We have millions of people in America, for whom the American standard of living, the American way of life, the American “dream” are but the emptiest of phrases. These people include blacks, Puerto Ricans, Mexicans, white folk of the rural South, and others as well.

The white supremacists (who live both in the North and South) are right about some things. Blacks are often poor, often have high crime rates, often have low educational records, often display personal and family irresponsibility. And that this should be a fact is a sin of the white race. After having hammered at the Negro consciousness and vitality by 300 years of slavery, brutality, discrimination, and segregation, some of us seem now perplexed to discover that many blacks do not behave well. We sowed, and we reap. We need to accept the nation’s moral, economic, and political necessity for rescuing the millions whom we have put adrift. What the poor are being asked to do, in the name of welfare “reform,” is to find their own niches in an economy which makes high and ever-higher demands on those who strive for more than subsistence. It is a daunting assignment. What can they offer the economy which it wants and will pay for?

Made especially daunting because the organizing principle of American public life is war. World War I was the determining event of this century. The horrors it unloosed still enchain the world. War is not only violence incarnate but is the pursuit of violence as life’s necessary pathway. It is the reproductive genitalia of lesser violence. It is humanity’s great sin, which we rationalize by glorifying it. Nowhere in the European or North American world is the esteem for war and warriors as great as it is in our South. The South’s militaristic spirit may well have done and is doing as great a harm to civilization as did its racial practices.

Protestantism, which abounds in the South, calls on believers to forgive others. Forgiving those Southern political leaders, some of whom are still in high office, who cruelly fought the Civil Rights Movement, is hard. Forgiving those who led us into Vietnam is hard. Is it any easier, for those who led us into Iraq? What besides cheap oil and the salvation of certain Arab dictatorships are on the credit side of that exhibition of America’s habitual insistence that its perceived interests are humanity’s?

We are still a nation consumed by belief in its “manifest destiny.” No longer especially territorial, that old ideology has been transmuted into a conviction of our national right to impose our will on other peoples; especially, on weaker ones. The Helms-Burton aggression against Cuba—what other name fits it as well?—is a late episode.
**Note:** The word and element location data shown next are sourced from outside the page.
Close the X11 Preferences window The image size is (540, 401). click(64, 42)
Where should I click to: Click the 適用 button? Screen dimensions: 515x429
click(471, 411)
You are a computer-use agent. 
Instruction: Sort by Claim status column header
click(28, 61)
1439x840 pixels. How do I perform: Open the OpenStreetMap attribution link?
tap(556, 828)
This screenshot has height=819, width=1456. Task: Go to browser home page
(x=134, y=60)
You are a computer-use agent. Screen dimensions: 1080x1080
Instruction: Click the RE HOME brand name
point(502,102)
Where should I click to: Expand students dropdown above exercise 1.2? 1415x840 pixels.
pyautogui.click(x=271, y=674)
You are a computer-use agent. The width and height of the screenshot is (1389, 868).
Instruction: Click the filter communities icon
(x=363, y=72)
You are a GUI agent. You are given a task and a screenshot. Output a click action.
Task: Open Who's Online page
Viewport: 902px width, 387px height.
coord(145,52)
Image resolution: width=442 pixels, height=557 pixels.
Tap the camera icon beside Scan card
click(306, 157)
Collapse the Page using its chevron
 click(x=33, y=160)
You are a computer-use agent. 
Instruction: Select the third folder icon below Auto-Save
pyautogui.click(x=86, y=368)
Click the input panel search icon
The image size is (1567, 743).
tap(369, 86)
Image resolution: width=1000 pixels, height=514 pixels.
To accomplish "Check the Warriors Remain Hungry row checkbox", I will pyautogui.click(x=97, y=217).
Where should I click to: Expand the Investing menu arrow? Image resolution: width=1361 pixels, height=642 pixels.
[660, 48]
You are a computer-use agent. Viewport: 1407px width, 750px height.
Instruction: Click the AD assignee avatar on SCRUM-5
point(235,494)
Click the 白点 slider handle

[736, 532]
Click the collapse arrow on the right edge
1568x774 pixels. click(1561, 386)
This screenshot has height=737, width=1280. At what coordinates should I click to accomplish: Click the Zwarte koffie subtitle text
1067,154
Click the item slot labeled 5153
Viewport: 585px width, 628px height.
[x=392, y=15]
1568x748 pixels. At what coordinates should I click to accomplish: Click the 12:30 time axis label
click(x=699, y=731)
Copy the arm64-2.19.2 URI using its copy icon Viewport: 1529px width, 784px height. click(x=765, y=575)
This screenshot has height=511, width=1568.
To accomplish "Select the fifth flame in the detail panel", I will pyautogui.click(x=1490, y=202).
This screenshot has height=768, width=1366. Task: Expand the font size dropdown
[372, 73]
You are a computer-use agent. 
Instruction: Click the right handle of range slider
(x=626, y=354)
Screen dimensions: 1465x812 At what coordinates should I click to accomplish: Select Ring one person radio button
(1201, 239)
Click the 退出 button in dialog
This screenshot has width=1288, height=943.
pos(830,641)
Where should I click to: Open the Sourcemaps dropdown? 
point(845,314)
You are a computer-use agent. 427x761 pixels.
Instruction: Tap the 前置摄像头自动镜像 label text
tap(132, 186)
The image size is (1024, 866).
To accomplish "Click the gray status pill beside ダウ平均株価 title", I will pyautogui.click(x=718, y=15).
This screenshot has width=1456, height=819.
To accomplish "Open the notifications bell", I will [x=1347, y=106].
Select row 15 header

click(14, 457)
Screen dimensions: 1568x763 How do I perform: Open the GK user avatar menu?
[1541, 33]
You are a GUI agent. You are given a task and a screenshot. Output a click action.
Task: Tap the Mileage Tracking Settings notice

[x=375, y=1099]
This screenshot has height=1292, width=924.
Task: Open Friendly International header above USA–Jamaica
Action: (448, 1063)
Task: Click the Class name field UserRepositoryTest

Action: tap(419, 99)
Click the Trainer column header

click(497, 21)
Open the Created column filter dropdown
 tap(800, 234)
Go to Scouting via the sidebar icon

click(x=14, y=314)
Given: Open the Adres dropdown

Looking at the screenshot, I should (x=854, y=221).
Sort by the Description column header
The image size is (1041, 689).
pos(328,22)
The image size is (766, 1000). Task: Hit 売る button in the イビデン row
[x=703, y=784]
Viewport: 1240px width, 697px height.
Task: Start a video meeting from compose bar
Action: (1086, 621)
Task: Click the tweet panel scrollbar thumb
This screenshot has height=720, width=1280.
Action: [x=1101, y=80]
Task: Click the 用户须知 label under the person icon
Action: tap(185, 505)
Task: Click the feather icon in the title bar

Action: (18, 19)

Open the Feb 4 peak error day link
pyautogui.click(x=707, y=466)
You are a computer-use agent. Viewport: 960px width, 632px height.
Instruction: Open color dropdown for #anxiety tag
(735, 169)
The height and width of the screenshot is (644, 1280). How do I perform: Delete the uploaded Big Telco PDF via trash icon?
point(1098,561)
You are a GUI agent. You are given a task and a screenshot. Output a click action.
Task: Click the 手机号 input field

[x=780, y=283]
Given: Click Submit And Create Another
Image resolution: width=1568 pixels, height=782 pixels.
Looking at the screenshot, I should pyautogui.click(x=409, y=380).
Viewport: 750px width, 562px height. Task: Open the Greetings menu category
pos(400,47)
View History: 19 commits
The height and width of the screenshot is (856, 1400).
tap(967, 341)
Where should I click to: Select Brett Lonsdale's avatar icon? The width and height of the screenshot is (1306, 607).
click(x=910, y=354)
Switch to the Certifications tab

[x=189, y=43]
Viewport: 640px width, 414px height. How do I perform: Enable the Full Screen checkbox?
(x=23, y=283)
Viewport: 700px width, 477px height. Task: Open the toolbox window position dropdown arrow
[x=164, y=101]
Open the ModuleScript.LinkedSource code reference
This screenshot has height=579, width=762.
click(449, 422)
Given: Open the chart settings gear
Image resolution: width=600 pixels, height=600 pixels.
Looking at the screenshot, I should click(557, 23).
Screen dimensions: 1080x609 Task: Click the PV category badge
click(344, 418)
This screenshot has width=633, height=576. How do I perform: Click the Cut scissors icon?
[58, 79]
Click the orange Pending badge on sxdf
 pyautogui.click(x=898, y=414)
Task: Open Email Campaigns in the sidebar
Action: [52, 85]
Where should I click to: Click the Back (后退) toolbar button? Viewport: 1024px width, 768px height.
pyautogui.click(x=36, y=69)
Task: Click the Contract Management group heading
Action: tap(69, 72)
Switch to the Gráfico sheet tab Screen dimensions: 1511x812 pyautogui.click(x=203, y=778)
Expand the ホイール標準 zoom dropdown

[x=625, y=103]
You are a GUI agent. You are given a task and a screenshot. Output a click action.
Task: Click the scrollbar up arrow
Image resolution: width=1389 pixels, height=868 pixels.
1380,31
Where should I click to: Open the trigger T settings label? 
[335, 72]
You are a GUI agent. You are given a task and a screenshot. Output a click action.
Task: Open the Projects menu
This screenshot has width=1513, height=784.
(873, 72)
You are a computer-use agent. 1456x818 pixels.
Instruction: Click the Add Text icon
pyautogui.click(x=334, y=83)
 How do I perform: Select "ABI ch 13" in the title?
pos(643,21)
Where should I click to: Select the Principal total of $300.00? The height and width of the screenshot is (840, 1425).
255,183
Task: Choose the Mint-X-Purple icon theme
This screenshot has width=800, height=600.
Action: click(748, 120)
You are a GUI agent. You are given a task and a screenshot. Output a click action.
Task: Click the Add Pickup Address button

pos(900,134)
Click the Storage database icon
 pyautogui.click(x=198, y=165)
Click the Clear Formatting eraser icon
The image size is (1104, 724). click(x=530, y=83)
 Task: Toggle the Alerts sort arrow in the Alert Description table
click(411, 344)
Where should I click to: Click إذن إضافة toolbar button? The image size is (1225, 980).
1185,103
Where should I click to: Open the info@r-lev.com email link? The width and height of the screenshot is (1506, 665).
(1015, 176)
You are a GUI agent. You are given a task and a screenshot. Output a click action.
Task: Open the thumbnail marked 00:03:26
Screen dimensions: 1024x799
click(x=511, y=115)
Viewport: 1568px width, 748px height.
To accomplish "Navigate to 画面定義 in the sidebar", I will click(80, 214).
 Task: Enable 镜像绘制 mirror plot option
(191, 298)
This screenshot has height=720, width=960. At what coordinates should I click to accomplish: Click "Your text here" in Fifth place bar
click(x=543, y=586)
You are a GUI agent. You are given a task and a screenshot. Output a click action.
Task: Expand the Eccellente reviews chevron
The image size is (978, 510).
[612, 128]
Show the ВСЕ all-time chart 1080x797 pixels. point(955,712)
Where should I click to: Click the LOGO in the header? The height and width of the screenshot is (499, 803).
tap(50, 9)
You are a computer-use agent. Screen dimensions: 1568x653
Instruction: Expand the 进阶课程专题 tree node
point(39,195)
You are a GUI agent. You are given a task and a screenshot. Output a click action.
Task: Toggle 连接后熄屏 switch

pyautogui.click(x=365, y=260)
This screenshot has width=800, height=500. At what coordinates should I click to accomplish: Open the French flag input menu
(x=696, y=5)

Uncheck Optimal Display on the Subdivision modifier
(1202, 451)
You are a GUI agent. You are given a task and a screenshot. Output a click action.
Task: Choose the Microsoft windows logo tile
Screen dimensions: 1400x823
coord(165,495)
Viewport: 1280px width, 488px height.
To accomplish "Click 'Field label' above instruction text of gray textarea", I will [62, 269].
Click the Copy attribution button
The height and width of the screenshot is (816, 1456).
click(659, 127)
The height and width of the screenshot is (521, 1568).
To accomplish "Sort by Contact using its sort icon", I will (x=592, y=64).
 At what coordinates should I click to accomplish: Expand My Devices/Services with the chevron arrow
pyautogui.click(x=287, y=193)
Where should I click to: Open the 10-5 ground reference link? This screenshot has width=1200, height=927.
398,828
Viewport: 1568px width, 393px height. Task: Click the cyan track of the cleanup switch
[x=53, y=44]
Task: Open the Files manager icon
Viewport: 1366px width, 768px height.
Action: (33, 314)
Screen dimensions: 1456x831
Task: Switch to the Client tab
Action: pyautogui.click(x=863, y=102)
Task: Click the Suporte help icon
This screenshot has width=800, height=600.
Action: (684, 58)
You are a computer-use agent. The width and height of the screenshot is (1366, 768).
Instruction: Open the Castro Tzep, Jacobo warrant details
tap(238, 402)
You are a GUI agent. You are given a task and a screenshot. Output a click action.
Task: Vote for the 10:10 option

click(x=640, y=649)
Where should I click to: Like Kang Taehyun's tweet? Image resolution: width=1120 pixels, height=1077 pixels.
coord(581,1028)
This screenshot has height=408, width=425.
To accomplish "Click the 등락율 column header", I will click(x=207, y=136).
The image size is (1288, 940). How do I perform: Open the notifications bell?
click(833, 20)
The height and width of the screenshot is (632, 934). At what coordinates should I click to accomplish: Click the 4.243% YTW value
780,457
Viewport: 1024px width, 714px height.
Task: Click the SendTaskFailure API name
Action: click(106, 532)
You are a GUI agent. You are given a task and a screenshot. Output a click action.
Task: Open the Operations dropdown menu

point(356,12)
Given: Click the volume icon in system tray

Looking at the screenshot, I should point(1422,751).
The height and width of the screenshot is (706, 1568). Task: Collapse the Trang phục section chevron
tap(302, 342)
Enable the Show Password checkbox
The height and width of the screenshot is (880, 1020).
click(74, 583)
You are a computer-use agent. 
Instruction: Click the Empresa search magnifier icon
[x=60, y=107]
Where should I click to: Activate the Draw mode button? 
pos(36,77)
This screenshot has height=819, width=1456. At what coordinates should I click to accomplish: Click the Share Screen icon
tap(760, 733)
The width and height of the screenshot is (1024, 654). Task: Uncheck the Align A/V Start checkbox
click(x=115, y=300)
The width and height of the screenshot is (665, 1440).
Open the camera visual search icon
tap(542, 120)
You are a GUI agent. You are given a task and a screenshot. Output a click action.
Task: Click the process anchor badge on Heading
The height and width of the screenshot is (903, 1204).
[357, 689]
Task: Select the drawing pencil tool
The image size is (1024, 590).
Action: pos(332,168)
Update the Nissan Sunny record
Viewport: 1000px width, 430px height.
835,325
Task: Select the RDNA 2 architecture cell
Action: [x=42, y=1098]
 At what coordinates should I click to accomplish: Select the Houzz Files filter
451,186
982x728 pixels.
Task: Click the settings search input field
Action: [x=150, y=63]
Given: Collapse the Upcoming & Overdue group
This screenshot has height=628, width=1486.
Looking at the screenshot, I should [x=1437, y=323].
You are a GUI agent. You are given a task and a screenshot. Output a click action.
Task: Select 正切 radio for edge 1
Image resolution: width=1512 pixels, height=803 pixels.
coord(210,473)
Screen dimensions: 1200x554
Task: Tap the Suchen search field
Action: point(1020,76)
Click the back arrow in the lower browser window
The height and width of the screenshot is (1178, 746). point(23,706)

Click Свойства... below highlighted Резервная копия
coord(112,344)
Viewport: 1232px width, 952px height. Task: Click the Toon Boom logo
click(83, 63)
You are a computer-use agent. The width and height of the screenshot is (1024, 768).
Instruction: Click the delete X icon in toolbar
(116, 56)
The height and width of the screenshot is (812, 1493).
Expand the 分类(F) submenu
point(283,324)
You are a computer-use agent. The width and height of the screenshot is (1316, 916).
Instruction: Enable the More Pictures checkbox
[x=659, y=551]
Can it be believed that the fever of national arrogance and greed will break, in its wake give this nation a humbler spirit, give us here in the South that tolerance and acceptance of others our novelists said was in our regional character? Can we believe that the strength of this generation of Southern political leaders has peaked, out of its own excesses and crudities, as a generation ago did that of Eastlands and Wallaces?

The annealing of the South during civil rights days, the region’s opening itself up for change, required a defeat of its established politics. South and nation are one now. The region’s faults, especially its militarism and callousness toward the poor and the natural environment, are the nation’s too. Thirty-some years ago, Southern dissenters could hope for defeat of Southern policies, and feel and know that even so they were loyal to their home. What would defeat of national policies look like? I do not know, but patriotism does not preclude hoping for it.

For generations Southerners have talked, longingly, of a “New South.” Must we acknowledge that we have now arrived, finally? Our Southern political men and women lead the nation. Our businesses are the most technologically advanced. Republicans abound. The Democratic party is dependent on black voters. Is this not indeed a “New South?” the end of the South as we’ve heretofore known it?

Or can it be believed that possibly another South, in a new nation, wrung from the hopes of self-confident, liberty loving, and peacemaking people, lies yet ahead?